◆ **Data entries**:
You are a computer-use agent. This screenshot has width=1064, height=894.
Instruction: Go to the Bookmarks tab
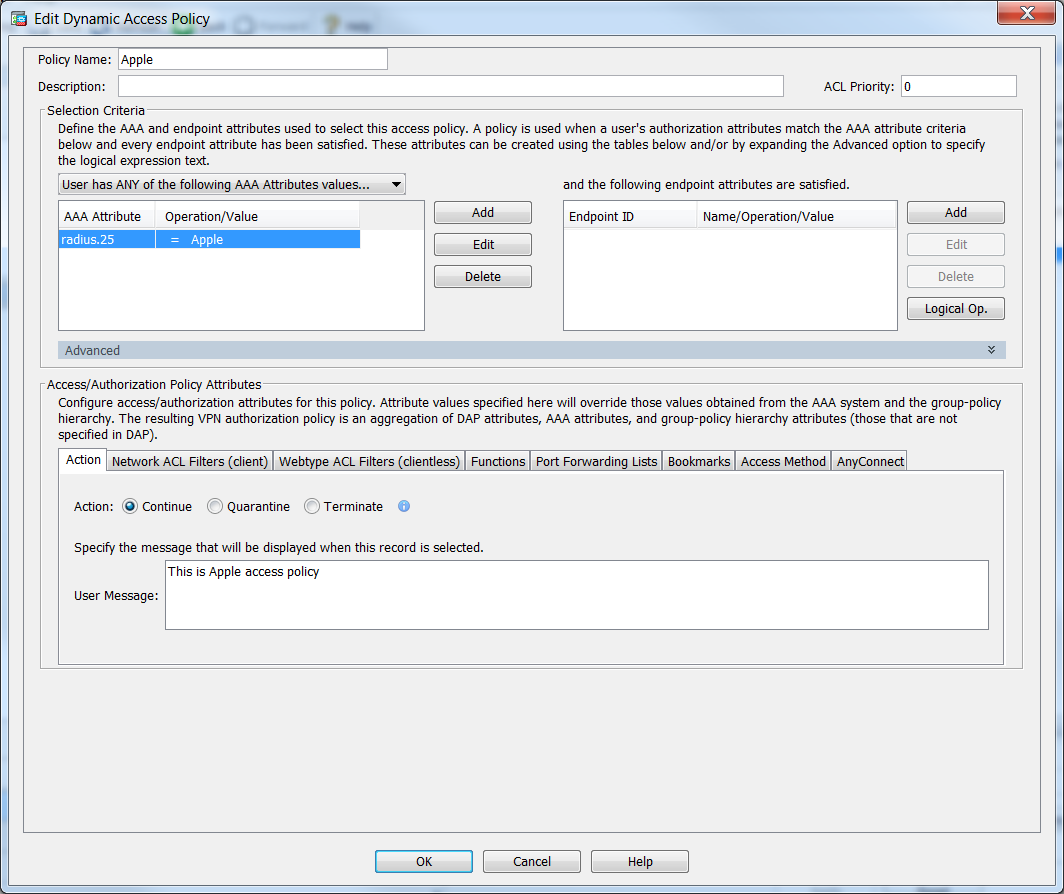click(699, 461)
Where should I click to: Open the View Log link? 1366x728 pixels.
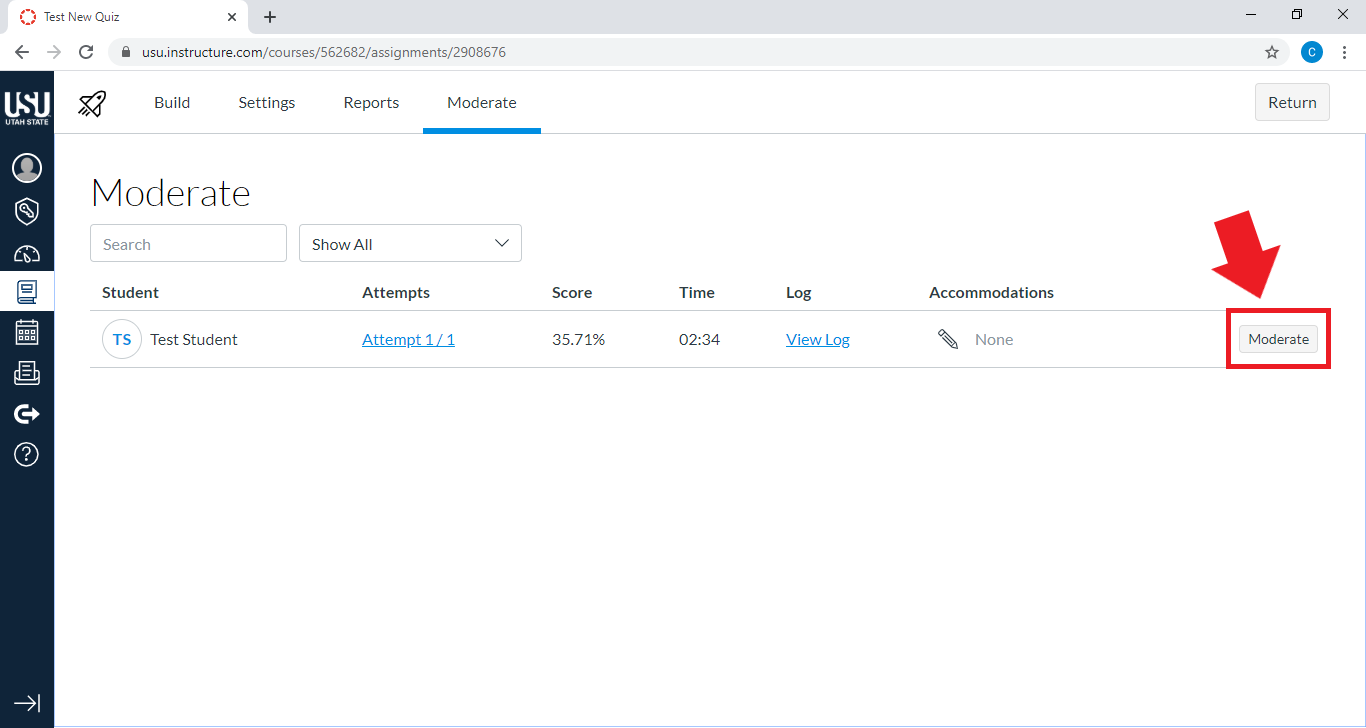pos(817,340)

◆ **THE TASK**: Only the lines from the line with "Where should I" through the end of the records belong in your copy. Repeat them exactly, without pictures.

◆ **OUTPUT OF THE EXERCISE**:
Where should I click to: Open the View Log link? 1366x728 pixels.
pos(817,340)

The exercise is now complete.